Claro que em todas as igrejas ocidentais estão adormecidas! Notei um denominador comum a todas as congregações fortes que visitei: compromisso firme e sacrificial com as missões entre as nações não-alcançadas. Não me refiro apenas a esforços locais, nem a tentativas de plantar igrejas em outras cidades do mesmo país. Falo de coração ardendo de desejo de estabelecer o Reino de Deus nas áreas mais carentes do Evangelho e dominadas por trevas espirituais em todo o mundo, lugares em que ninguém nunca ouviu falar o nome de Jesus. Os que começarem a dedicar tempo, oração e recursos para isso logo verão a bênção de Deus sobre o trabalho de suas mãos.

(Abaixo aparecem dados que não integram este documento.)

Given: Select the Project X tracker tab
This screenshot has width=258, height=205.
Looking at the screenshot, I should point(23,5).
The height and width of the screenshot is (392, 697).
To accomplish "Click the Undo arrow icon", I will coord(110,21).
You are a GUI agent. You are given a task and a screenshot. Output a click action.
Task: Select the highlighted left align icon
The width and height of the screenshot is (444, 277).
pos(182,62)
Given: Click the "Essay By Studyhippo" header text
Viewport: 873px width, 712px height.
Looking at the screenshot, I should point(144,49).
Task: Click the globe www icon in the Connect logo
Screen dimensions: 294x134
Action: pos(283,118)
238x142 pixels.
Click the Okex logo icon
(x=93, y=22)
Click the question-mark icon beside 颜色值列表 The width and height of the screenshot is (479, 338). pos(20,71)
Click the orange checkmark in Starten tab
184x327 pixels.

A “grande comissão” permanece a mesma. Muitas comunidades tentam criar o céu na Terra, mas, enquanto não obedecerem à grande comissão e levarem o evangelho aos confins do mundo, as igrejas ocidentais estarão apenas brincando de Deus, sem seriedade diante da Verdade. Muitas igrejas são lindas por fora, mas estão mortas onde é importante, no interior. Quem quiser mesmo ver o Senhor Se mover precisa fazer duas coisas: conhecer a Palavra de Deus e obedecer às ordens divinas.
Em 1999, fui convidado para ser preletor em um congresso que reuniu cerca de mil líderes eclesiásticos na Finlândia. O preletor principal era conhecido pregador norte-americano. Ele falava sempre sobre o amor e a bondade de Deus. No período de oração, todos caíam no chão e riam.
Depois de pregar, mandei as pessoas se ajoelharem no chão ao pé da cruz de Jesus, e elas choraram! As lágrimas sempre vêm antes do verdadeiro mover do Senhor. Ele não derrama Sua bênção sobre carne impura e egoísta. A cruz tem de ser o centro de tudo.
Gostaria de compartilhar algumas palavras de admoestação aos obreiros do Reino de Deus e com todos que esperam algum dia servir a Ele. Eu as escrevi em meu caderno naquele dia, enquanto esperava na sala do interrogatório do aeroporto.
Escrevi, em letras bem grandes:
“Cuidado! Cuidado! Cuidado! O servo de Deus não pode nunca, de forma alguma, desobedecer aos princípios divinos!”
Os cristãos que têm ministério público são os que correm mais risco de cair em dificuldades, porque podem, com muita facilidade, ser tentados a ouvir o aplauso e o louvor dos homens. Pregadores, cuidado! É necessário clamar a Deus para que Ele ajude a ouvir apenas a voz d’Ele, não a das multidões que nos elogiam e nos colocam em pedestais. Os princípios de Deus costumam ser opostos aos nossos. Embora tenhamos esperança de que todos gostem de nós e nos aceitem, Jesus ensinou: “Ai de vós, quando todos vos louvarem!”, (Lc6:26).
Nunca se satisfaça com o chamado de Deus em si nem com os dons que Ele lhe dá. Contente-se apenas com o próprio Jesus Cristo!
Muitos ouvem a voz de Deus chamá-los para pescar para o Reino de Deus. Os discípulos ouviram Jesus dizer: “Passemos para a outra margem”, (Mc4:35). Então, remaram pelo lago, levando o Mestre, “assim como estava, no barco”, (v.36). Jesus adormeceu e desabou uma tempestade enorme.
Quando você prosseguir em seu ministério, não deixe Jesus dormindo em seu barco! Você pode tentar remar sozinho ou realizar seu ministério com as próprias forças, mas não irá muito longe se o Senhor estiver dormindo. Os discípulos logo viram que “as ondas se arremessavam contra o barco, de modo que o mesmo já estava a encher-se de água”, (v.37). Acorde Jesus e faça d’Ele o Senhor e Mestre de todos os seus atos! Inúmeras igrejas e ministérios receberam Jesus com alegria no passado, mas hoje prosseguem pela sua própria força e seguindo seus projetos enquanto o Senhor dorme no meio deles.